Nochtans bereiken er over de financiële situatie van Lierse onheilspellende berichten de buitenwereld. Dat komt, zegt Bellens, omdat er geen onderscheid wordt gemaakt tussen cashtekort wegens opbouw van eigendom en cashtekort wegens operationele tekorten. “Als we de vermogensbalans opmaken van alle Belgische ploegen,” stelt hij, “zijn er slechts drie positief : Anderlecht, Genk en Lierse. Maar wegens de hoge schulden op hun eigendommen hebben de laatste twee het inderdaad behoorlijk moeilijk. Alleen zou men het onderscheid moeten maken of die schulden een eigendom of vermogen hebben opgebouwd, dan wel of ze definitief in de goot zijn verdwenen. Als de schulden bijvoorbeeld minder dan de helft van de eigendomswaarde bedragen, is er economisch weinig aan de hand. Bij Lierse is de verhouding, in Belgische frank, ongeveer 135 miljoen op 420 miljoen investeringen.”
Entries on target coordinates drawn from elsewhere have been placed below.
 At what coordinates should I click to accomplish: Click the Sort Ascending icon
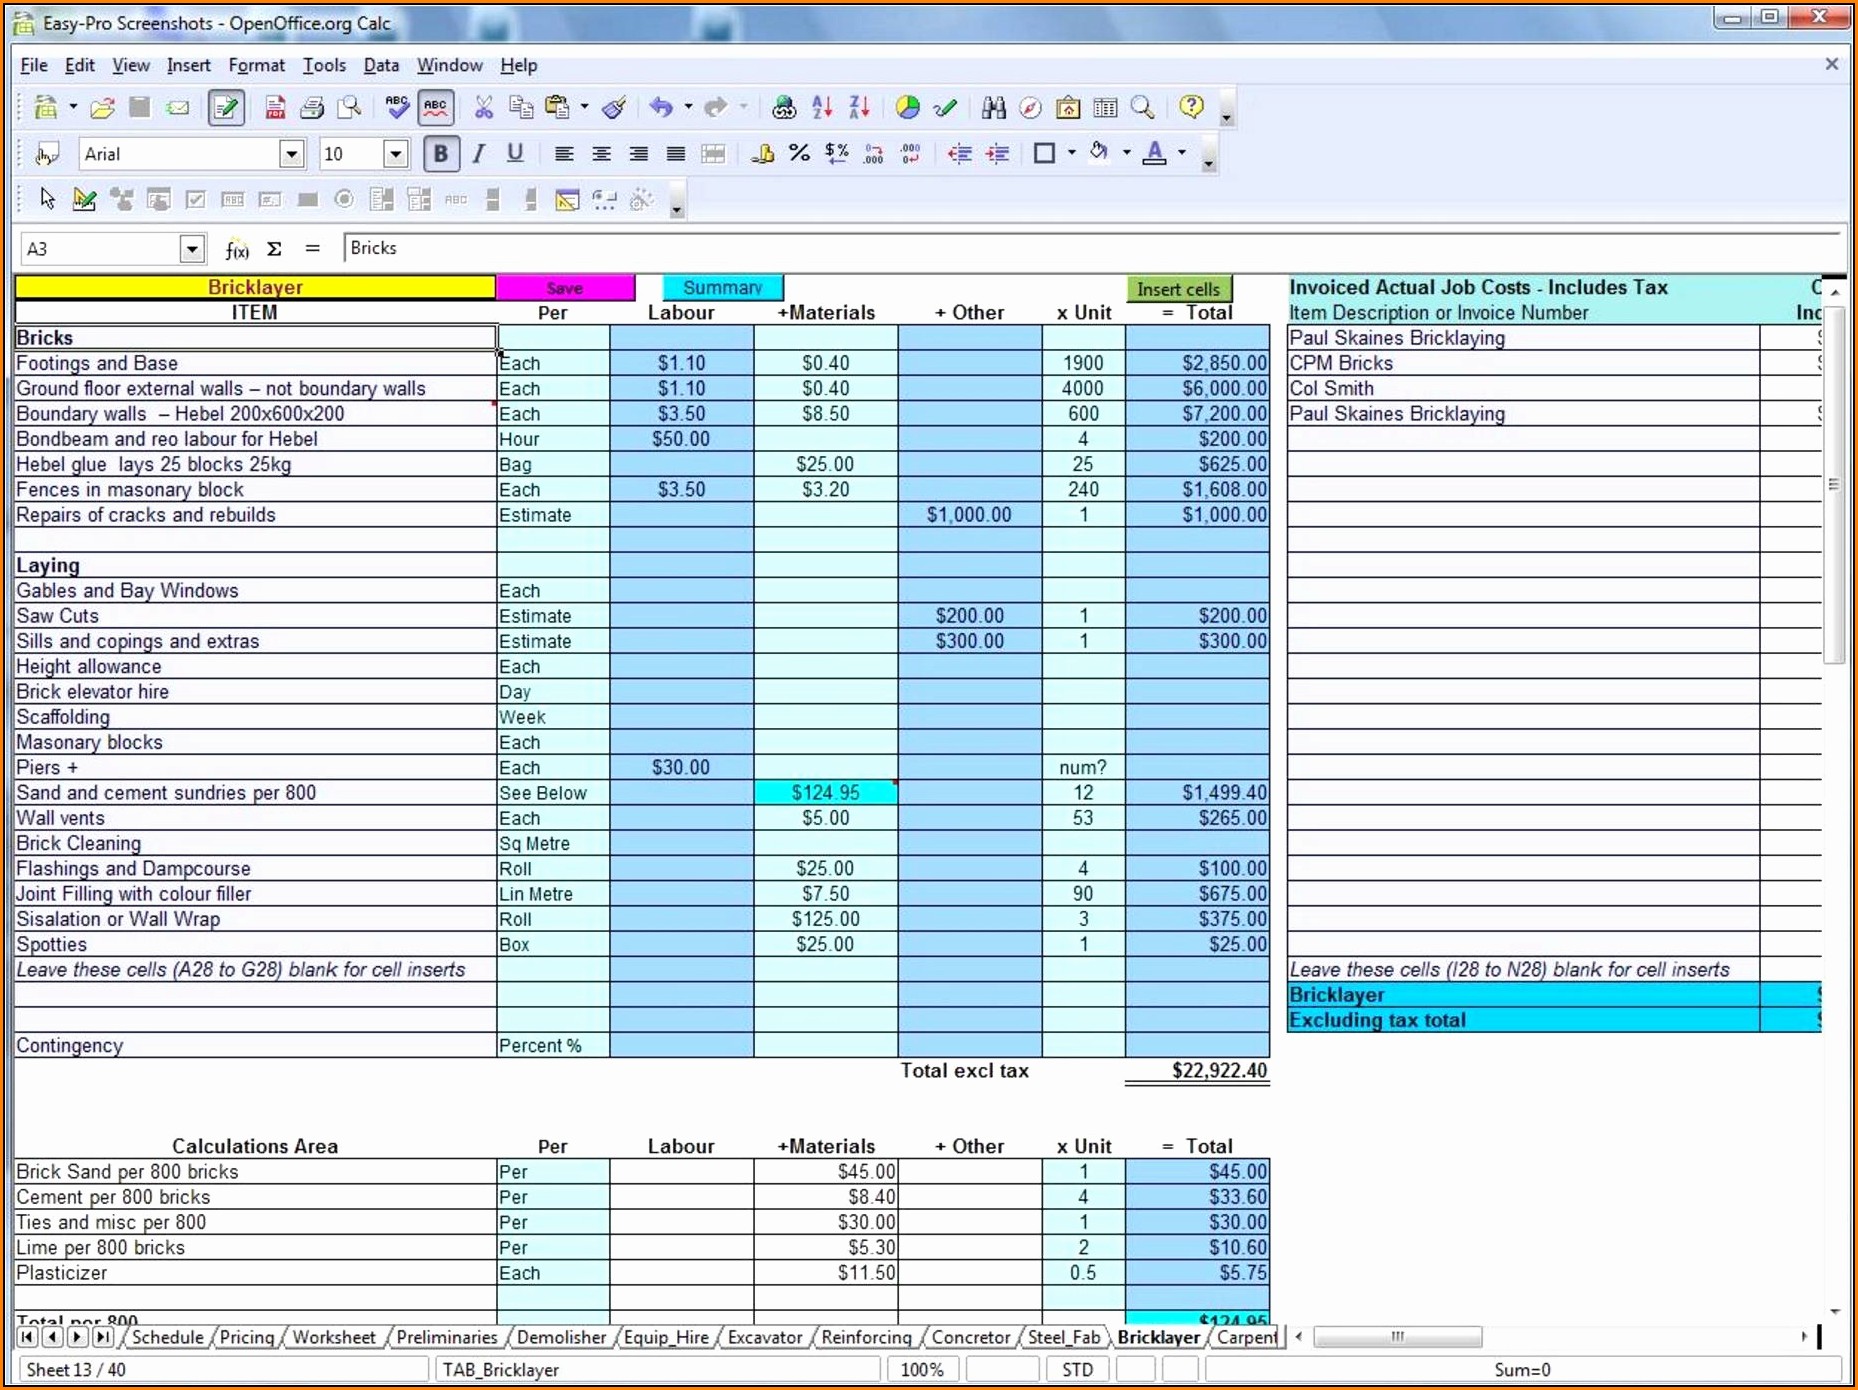tap(822, 108)
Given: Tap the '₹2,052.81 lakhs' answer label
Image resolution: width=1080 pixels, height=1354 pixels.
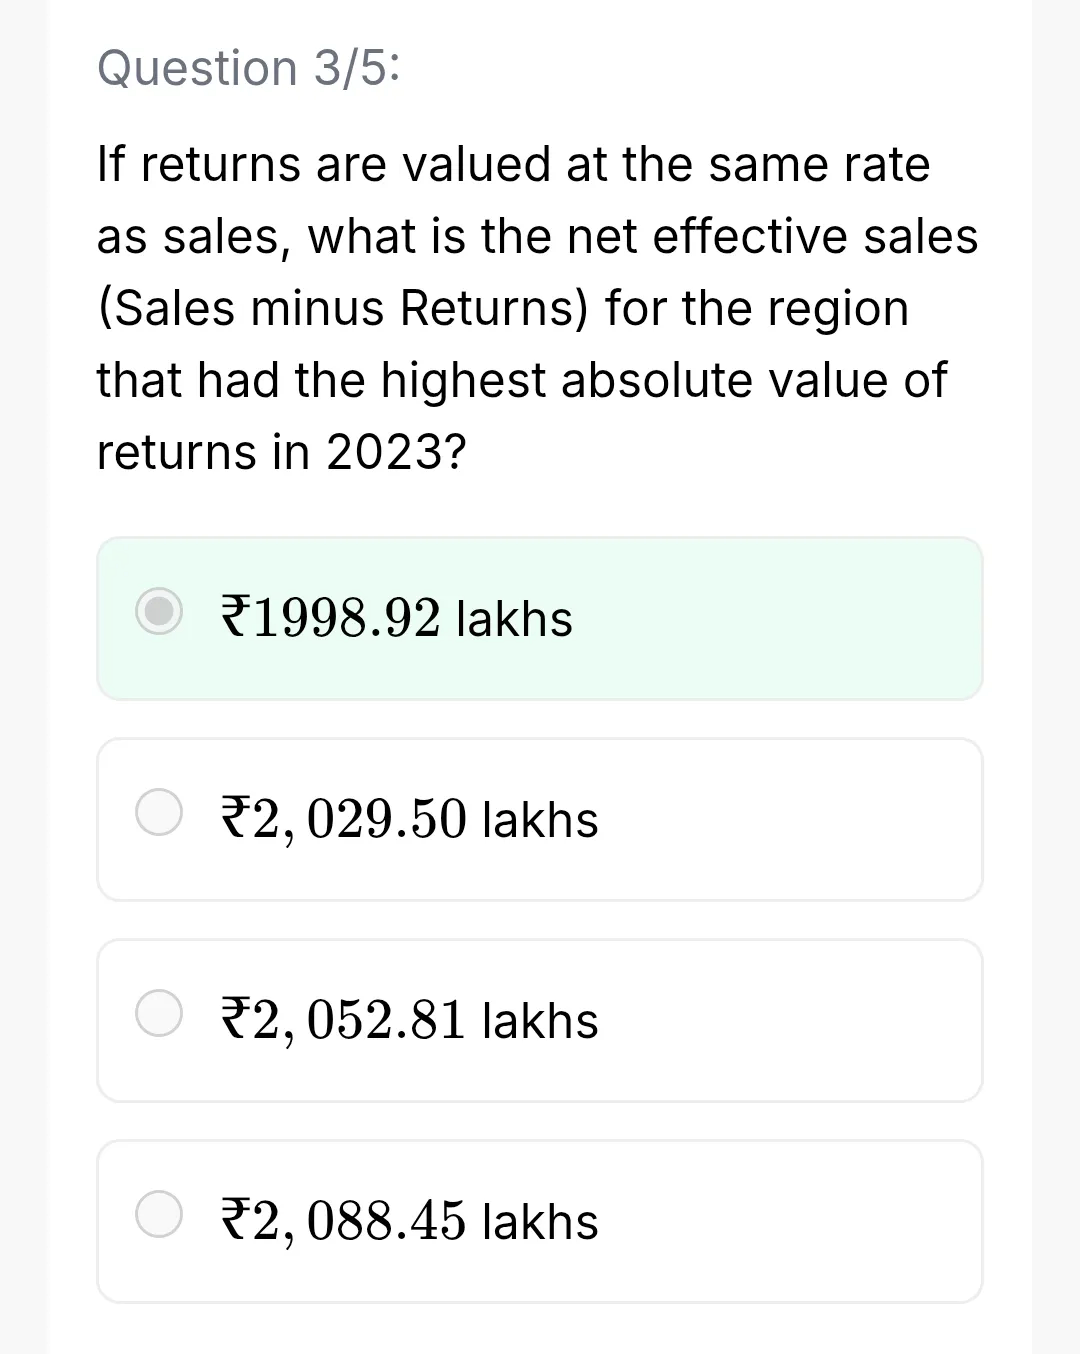Looking at the screenshot, I should pyautogui.click(x=409, y=1021).
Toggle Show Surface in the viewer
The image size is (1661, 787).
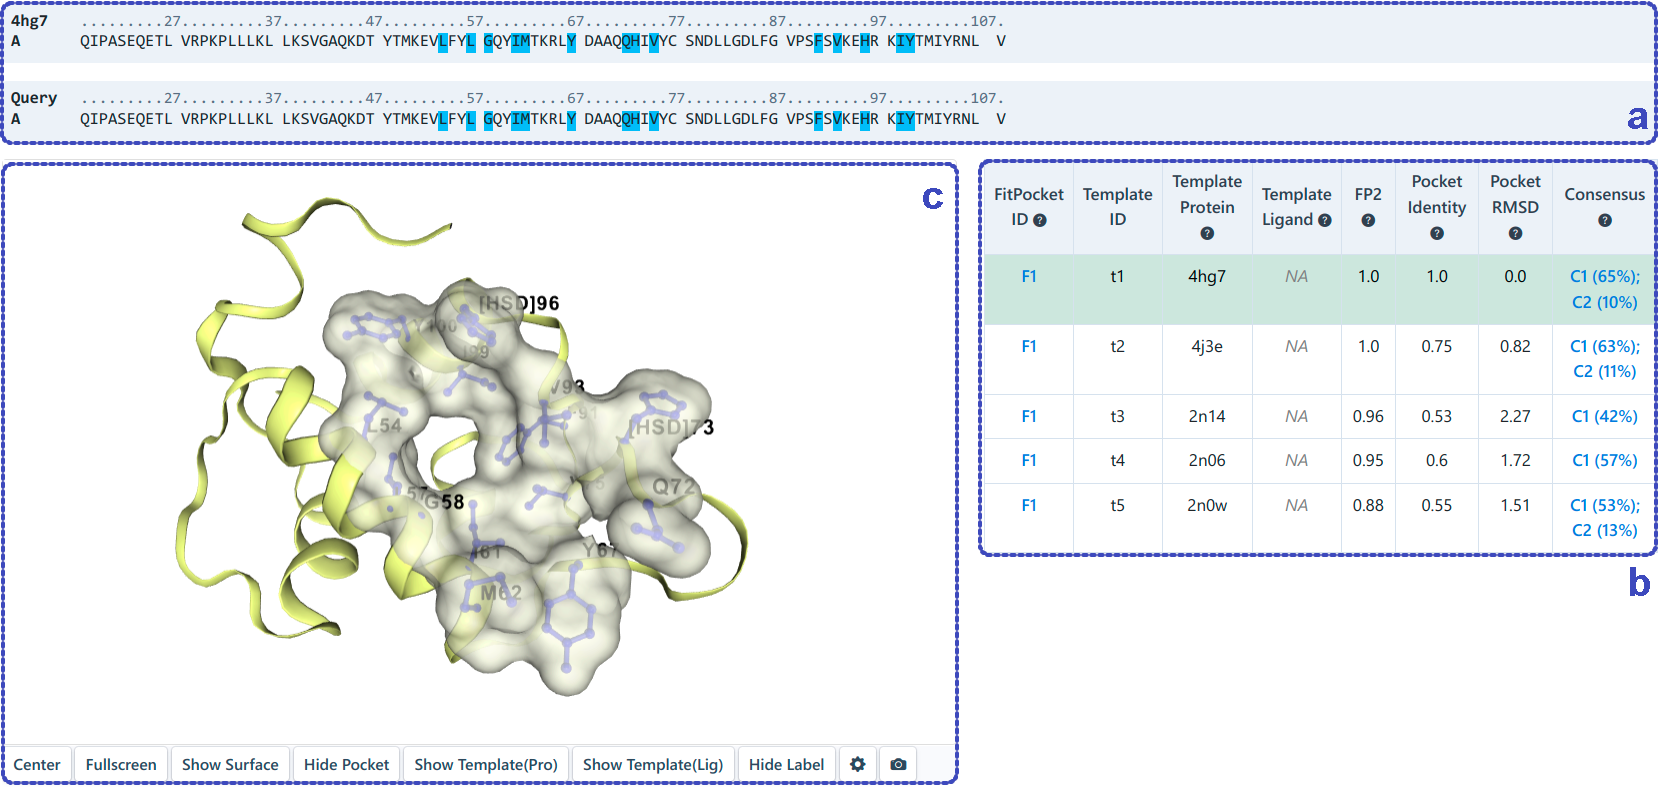(230, 764)
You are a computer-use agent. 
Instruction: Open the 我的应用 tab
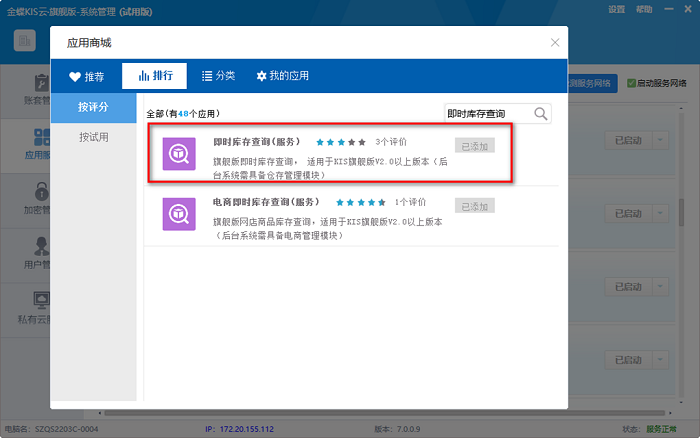tap(283, 76)
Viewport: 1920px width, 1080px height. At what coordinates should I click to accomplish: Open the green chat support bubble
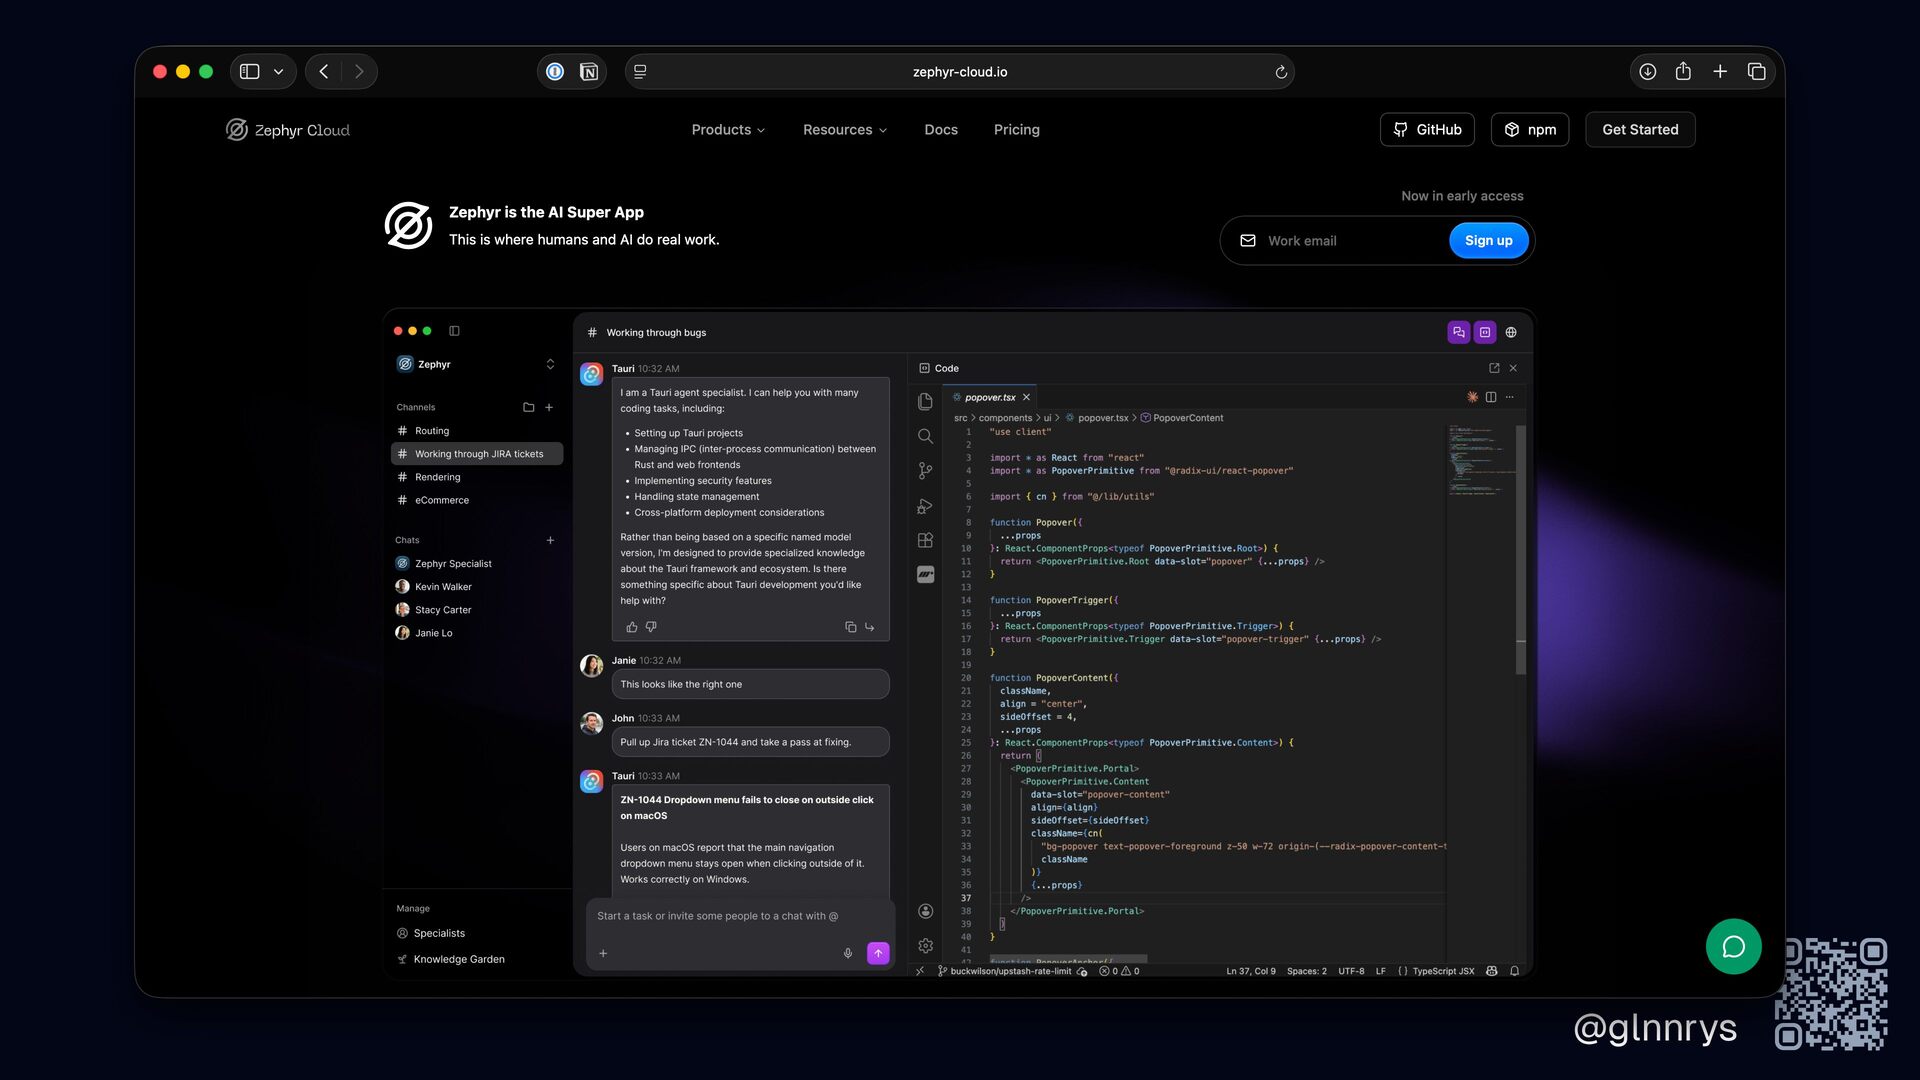[x=1733, y=946]
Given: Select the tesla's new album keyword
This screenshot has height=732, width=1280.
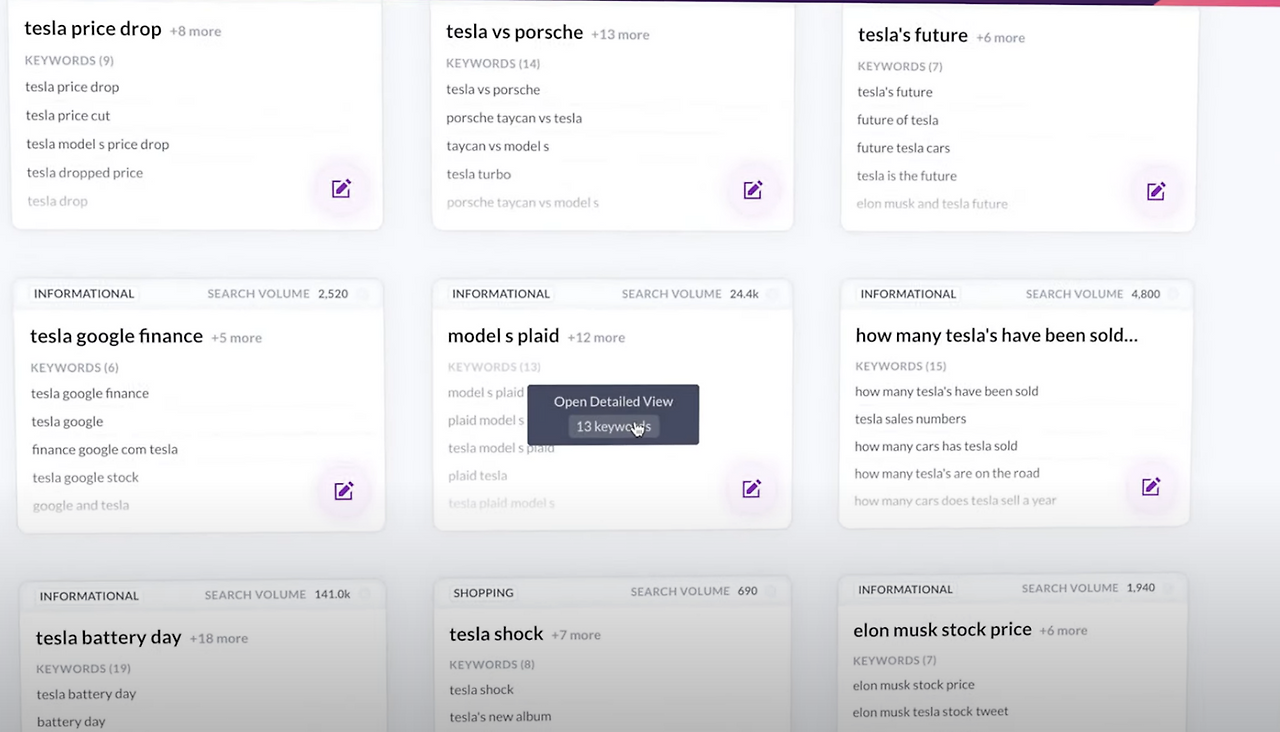Looking at the screenshot, I should [500, 716].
De maanden juni en juli, wanneer er geen wedstrijden en dus evenmin inkomsten uit recettes zijn, zullen in grote mate overbrugd worden door de verkoop van abonnementen en business-seats, die vóór 1 juli betaald moeten zijn. “Gemakkelijk zal het sowieso niet zijn,” beseft Bellens, “maar in ieder geval zal Lierse dan in vijf maanden alles afbetaald hebben. Charleroi daarentegen zal tegen dit tempo minstens víjftig maanden van elk 93.000 euro nodig hebben om bijna 5 miljoen af te lossen. Bovendien zijn er daar nog de onbetaalde lonen van de laatste maanden. Dat wordt vast nog spannend.”

Tot slot stelt Roel Bellens nog de vraag waar het op Europees niveau naartoe gaat. “In Nederland is de helft van de ploegen failliet, de Duitse schuld bedraagt 600 miljoen euro, in Italië en in Spanje een veelvoud, en in Engeland heeft een gemiddelde ploeg als Fulham een jaarlijks tekort van 30 à 40 miljoen euro. Zelfs een topper als Chelsea stapelde de laatste vijf jaar een schuld op van minimaal 150 miljoen euro, om dus maar te zwijgen van Lazio, Barcelona en Madrid. Ik ben echt benieuwd hoe die beroemde Europese licentie er gaat uitzien. De conclusie is dat de schulden van het stadion wel degelijk doorwegen in Lier, maar ze nemen zeker geen abnormale proporties aan, en met uitzondering van Manchester United is iedereen in Europa in hetzelfde bedje ziek.”